THE odds on Wigan’s MP Lisa Nandy being the next Labour leader have shortened recently but the wait could be a long one.
Jeremy Corbyn has sent out a defiant message to his MPs he is “not going anywhere” as he yesterday passed 100 days in the party’s top job.
Having won this year’s leadership election from a starting position of rank outsider, onlookers had claimed the veteran left-winger would not be able to see out a full election cycle.
But with a recent approval boost as a result of the Oldham by-election he has told colleagues not to “obsess” about him and get on with their jobs.
The 100 days mark comes as odds on shadow energy secretary Ms Nandy have fallen as low as 6/1, placing her in the favourites list to replace her boss alongside shadow defence secretary Hilary Benn, Dan Jarvis and deputy leader Tom Watson.
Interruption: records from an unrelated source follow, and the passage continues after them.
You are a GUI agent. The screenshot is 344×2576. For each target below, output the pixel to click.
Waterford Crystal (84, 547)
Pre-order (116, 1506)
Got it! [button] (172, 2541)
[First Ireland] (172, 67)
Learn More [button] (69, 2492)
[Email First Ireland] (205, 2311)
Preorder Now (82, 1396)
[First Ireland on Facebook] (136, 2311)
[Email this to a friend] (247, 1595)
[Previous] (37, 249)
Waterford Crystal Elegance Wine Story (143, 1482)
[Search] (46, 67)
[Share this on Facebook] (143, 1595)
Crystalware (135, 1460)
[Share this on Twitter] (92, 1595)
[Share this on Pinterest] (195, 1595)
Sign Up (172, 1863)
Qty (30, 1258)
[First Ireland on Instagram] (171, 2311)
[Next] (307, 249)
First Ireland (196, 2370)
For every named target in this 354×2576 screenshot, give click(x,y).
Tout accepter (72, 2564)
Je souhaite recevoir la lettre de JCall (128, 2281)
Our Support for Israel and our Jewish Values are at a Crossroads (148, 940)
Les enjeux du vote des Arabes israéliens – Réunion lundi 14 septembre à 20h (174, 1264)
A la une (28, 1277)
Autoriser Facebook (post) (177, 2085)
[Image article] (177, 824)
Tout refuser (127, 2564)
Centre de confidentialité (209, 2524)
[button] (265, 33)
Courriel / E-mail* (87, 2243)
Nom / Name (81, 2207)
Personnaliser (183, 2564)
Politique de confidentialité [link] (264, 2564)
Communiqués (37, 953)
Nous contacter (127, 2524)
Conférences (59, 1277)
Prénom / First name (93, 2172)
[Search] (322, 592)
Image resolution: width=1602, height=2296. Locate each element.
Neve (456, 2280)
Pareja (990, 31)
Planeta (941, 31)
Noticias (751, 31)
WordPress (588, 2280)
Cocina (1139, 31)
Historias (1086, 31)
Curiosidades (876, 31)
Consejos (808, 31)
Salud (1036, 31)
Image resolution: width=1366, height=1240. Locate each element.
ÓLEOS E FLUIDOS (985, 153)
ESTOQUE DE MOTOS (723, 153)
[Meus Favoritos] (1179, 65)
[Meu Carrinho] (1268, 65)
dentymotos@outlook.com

In an interview with a national newspaper this week, Mr Corbyn was asked if he expected to lead the opposition in the 2020 general election campaign, he said: “Absolutely. I’m not going anywhere.”
He urged MPs to “recognise” the scale of grassroots support that swept him to a surprise landslide victory in the election contest and denied critics were being targeted by a “mob” of Corbynite backers.
His deputy Mr Watson has described the pro-Corbyn Momentum organisation which emerged from the leadership campaign as a “rabble”.
But the leader said: “They should recognise that I was elected with a very large mandate from a very wide variety of people from all parts of the movement. There is no imposition of any mob. What there is is a development of participatory democracy. The parliamentary party is a part of the party, a very important part, but it is not the totality of the Labour party.”
He said: “I would encourage them to share their talents with all of us, not keep it to themselves. Some people are more difficult to reach than others. They shouldn’t obsess about me.”
Mr Corbyn also did not rule out a shadow cabinet reshuffle to remove critics of his leadership.
And he warned critics they “better get used” to party members having a bigger influence over policy as he suggested he could use a grassroots poll to bolster support for his opposition to Trident.
Asked if he could also go directly to members and supporters, he said: “Yeah. I’ve done that on the Syria vote.
“In 36 hours we got 80,000 replies. There may have been more later. We sampled them and we got overwhelming opposition to bombing.
“I hope that had an influence on what Labour MPs were thinking, I hope that had an influence on public opinion. I don’t apologise for that, I think it’s the right thing to do. It’s something I will do again.”
Ms Nandy, who was tipped to stand in the leadership race this year before pledging support for borough colleague Andy Burnham, was around the 20/1 mark in September.